Abstract
Medical residency is an important time in the development of physician professionalism, as residents’ identities and medical responsibilities shift from student-learners to practitioner-leaders. During this transition time, many residents struggle with stress due to the unique pressures of their post-graduate training. This, in turn, can potentially hinder successful professional identity development. In response, the Royal College of Physicians and Surgeons of Canada (RCPSC) has incorporated physician health into its CanMEDS professional competency framework. Although this framework identifies enabling self-care professional competencies (e.g., capacity for self-regulation and resilience for sustainable practice), it does not specify the types of educational strategies best suited to teach and assess these competencies. To support the prevention and rehabilitation of resident health issues, residency training programs are faced with the complex challenge of developing socially accountable curricula that successfully foster self-care competencies. Duoethnography, a dialogic and collaborative form of curriculum inquiry, is presented as a pedagogical model for resident professionalism and self-care education.

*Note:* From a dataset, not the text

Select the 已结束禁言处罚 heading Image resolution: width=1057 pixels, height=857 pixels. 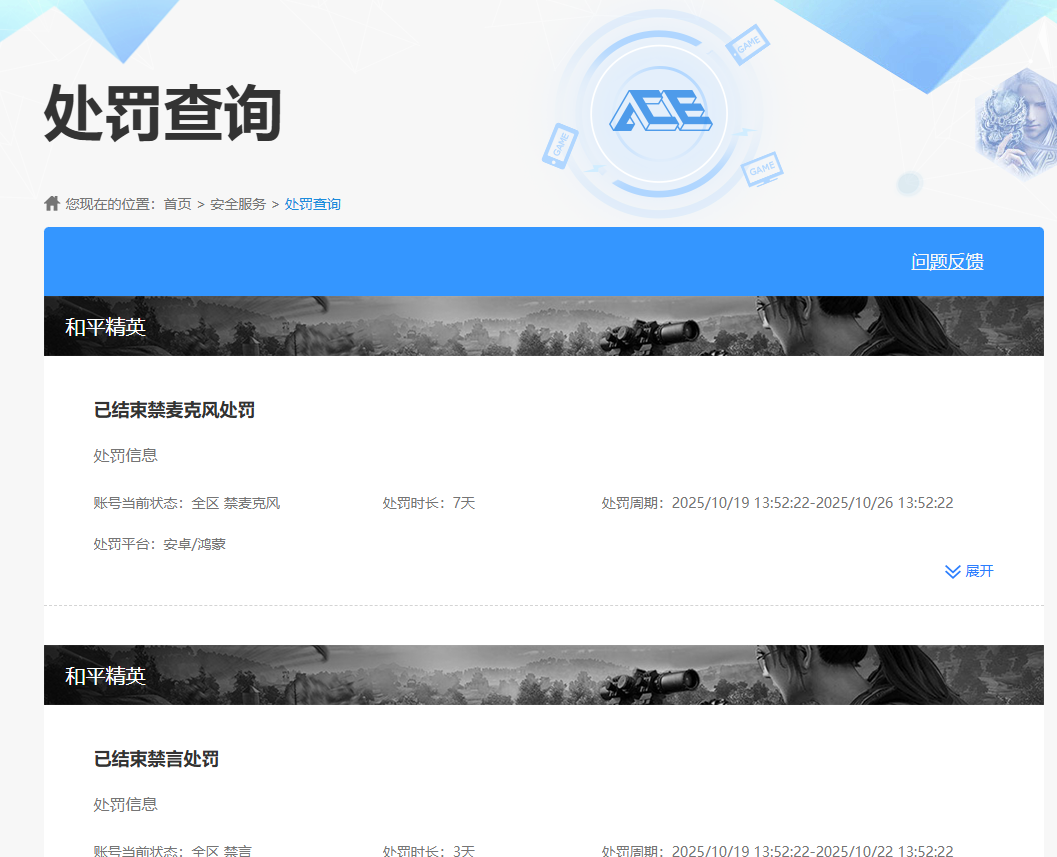coord(156,759)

Merits of duoethnography centers on its: 1) capability to foster self-reflexive and transformative learning; 2) versatility to accommodate learner diversity; and 3) adaptability for use in different social, situational, and ethical contexts.
Introduction
Medical residency is an important time in the development of physician professionalism, as residents’ identities and medical responsibilities shift from student-learners to practitioner-leaders. For this reason, duoethnography, a dialogic and collaborative form of curriculum inquiry, is presented as a pedagogical model for resident professionalism and self-care education. Merits of duoethnography centers on its: 1) capability to foster self-reflexive and transformative learning; 2) versatility to accommodate learner diversity; and 3) adaptability for use in different social, situational, and ethical contexts.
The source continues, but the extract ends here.